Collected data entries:
────────────────────

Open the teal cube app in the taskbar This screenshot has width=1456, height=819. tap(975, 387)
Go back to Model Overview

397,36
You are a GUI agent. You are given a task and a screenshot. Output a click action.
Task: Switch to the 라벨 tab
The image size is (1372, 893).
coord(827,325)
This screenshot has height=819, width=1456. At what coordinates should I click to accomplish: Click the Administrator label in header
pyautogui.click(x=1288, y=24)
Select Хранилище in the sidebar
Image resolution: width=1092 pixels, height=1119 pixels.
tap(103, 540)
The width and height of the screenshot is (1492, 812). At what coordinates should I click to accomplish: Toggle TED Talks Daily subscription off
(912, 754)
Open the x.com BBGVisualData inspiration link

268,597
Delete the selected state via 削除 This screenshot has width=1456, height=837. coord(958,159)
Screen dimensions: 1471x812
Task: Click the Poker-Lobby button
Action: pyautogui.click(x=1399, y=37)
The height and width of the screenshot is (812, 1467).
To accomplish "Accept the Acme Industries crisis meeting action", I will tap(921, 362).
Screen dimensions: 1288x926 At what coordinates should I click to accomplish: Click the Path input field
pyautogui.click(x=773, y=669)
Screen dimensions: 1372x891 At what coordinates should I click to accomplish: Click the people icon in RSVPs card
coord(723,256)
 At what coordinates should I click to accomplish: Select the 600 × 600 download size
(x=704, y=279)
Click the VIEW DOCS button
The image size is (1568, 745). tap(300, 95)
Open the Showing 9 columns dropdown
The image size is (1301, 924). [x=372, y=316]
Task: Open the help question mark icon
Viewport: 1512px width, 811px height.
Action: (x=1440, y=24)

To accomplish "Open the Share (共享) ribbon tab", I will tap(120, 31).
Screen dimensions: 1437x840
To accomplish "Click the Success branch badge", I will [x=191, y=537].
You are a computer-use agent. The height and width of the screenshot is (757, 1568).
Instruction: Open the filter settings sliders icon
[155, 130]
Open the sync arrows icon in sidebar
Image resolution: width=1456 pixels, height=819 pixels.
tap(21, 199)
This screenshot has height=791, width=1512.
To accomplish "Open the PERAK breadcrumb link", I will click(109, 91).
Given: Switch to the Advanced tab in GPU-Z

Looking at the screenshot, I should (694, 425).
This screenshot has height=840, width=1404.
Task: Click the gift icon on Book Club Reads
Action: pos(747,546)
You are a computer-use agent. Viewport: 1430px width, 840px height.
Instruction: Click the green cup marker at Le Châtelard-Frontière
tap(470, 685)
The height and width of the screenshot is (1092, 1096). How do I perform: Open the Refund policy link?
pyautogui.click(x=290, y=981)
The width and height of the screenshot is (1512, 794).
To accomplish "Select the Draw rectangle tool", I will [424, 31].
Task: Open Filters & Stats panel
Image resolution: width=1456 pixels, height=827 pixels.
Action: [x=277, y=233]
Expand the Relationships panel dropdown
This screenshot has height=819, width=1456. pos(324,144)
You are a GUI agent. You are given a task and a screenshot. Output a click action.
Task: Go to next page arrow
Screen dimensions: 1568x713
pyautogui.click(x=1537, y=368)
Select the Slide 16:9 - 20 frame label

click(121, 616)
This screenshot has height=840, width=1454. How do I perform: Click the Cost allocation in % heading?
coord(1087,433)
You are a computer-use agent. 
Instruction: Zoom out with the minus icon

────────────────────

The lines sought are those in the data above that include the string "will"; copy each one.

__Expected answer__
To accomplish "Accept the Acme Industries crisis meeting action", I will tap(921, 362).
To accomplish "Open the Share (共享) ribbon tab", I will tap(120, 31).
To accomplish "Click the Success branch badge", I will [x=191, y=537].
To accomplish "Open the PERAK breadcrumb link", I will click(109, 91).
To accomplish "Select the Draw rectangle tool", I will [424, 31].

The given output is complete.